» Activity
Please copy every line of the records below that holds the word "will".

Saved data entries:
- Opening Delimiter -
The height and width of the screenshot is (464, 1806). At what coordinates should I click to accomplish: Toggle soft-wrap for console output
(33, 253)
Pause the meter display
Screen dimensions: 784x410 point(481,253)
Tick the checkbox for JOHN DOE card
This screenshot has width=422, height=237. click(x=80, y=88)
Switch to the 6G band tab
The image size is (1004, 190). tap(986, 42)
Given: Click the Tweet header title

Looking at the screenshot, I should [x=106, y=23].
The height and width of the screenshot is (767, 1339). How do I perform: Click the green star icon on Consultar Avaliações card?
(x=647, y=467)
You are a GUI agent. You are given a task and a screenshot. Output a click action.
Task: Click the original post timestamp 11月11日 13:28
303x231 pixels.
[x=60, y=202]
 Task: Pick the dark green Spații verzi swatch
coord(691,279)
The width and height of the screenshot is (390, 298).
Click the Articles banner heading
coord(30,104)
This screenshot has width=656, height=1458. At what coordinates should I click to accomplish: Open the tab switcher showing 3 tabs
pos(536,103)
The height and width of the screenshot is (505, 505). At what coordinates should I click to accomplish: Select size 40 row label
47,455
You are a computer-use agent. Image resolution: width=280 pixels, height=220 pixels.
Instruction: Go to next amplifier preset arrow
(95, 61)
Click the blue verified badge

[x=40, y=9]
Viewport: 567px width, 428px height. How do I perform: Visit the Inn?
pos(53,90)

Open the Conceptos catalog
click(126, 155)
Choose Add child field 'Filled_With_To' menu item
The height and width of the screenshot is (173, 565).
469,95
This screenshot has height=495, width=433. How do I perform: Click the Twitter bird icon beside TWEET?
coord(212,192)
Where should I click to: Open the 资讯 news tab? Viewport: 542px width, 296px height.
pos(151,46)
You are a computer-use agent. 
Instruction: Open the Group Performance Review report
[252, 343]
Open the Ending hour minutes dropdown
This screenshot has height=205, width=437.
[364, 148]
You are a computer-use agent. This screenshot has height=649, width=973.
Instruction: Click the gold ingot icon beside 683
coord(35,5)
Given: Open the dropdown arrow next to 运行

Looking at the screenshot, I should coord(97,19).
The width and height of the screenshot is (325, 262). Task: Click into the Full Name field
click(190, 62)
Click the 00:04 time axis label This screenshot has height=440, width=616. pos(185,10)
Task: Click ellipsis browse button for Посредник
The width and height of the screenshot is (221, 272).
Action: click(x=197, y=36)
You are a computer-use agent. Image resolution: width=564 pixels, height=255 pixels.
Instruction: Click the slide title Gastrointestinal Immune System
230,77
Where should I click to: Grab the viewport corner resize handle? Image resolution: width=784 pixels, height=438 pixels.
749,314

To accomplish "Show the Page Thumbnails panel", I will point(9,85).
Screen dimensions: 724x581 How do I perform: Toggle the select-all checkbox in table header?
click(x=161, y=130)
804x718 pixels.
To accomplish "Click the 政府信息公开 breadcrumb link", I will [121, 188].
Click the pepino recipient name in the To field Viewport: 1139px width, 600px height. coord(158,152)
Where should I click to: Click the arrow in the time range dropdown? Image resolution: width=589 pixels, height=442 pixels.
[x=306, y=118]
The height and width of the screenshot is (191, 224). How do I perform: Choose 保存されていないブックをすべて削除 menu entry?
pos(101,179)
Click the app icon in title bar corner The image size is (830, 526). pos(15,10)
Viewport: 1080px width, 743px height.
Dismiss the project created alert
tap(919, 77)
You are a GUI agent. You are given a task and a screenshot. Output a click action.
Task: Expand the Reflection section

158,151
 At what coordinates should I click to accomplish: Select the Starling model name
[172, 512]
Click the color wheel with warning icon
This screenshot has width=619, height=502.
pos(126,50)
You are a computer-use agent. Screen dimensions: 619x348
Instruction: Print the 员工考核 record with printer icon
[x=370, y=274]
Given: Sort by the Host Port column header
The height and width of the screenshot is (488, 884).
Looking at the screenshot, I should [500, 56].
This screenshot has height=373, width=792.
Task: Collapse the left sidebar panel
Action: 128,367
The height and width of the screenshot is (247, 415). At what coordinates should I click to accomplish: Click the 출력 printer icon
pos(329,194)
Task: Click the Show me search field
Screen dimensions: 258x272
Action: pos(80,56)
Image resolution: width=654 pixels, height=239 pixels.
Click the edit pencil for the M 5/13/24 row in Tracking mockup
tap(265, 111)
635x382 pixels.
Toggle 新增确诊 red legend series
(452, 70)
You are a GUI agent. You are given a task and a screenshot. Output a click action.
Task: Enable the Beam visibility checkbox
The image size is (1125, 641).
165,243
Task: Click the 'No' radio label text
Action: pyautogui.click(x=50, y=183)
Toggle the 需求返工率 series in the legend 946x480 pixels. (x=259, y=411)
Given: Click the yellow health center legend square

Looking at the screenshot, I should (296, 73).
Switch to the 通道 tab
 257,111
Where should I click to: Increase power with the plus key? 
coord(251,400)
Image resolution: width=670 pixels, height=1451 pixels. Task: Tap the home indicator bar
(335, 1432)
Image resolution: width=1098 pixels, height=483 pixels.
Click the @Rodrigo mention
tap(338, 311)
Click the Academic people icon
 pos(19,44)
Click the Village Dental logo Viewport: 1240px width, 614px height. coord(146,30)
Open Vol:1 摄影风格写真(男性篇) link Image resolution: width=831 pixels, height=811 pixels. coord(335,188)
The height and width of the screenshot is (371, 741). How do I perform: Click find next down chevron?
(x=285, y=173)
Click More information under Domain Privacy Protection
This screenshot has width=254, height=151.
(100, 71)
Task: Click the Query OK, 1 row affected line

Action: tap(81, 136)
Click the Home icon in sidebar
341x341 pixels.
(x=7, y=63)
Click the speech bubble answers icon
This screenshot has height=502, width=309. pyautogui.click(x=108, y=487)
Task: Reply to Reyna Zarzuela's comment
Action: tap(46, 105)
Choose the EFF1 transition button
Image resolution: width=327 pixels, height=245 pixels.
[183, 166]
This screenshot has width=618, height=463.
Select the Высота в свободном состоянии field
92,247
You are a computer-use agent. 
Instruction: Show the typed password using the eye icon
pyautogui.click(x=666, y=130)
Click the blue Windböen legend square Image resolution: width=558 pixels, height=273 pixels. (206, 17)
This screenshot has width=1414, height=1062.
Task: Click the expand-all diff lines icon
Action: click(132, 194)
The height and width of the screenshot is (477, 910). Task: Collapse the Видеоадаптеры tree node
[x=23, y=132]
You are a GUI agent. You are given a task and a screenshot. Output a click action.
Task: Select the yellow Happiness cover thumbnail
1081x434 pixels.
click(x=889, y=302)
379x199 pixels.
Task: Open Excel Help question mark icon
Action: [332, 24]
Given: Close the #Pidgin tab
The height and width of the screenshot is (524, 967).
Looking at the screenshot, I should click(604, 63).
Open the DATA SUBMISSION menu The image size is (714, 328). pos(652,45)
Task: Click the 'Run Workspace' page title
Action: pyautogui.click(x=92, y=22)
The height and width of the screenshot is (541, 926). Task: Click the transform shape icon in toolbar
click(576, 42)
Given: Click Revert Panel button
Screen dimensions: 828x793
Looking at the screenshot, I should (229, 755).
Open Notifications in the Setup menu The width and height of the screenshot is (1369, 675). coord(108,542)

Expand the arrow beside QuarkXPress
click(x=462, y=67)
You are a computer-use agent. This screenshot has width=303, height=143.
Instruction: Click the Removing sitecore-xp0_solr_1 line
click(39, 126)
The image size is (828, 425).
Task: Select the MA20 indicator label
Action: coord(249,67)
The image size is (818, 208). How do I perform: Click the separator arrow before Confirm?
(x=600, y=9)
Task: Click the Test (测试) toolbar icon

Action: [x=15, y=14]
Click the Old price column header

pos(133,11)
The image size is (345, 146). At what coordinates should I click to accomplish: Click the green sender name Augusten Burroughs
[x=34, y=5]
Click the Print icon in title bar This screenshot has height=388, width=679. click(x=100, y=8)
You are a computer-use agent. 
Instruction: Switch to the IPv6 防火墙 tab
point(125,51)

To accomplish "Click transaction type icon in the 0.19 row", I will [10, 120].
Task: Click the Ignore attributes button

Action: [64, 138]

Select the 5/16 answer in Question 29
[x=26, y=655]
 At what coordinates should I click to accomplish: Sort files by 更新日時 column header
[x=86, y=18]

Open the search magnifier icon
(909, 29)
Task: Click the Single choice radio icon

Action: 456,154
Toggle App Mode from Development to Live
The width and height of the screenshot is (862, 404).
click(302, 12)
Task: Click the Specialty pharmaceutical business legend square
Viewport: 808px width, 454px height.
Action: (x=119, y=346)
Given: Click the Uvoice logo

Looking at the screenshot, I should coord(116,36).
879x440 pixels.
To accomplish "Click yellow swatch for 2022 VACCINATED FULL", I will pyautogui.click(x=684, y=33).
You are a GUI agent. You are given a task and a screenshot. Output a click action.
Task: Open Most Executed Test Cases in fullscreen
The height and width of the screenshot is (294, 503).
- Closing Delimiter -
» Response
To accomplish "Show the Page Thumbnails panel", I will point(9,85).
To accomplish "Click the 政府信息公开 breadcrumb link", I will [121, 188].
To accomplish "Click transaction type icon in the 0.19 row", I will [10, 120].
To accomplish "Click yellow swatch for 2022 VACCINATED FULL", I will pyautogui.click(x=684, y=33).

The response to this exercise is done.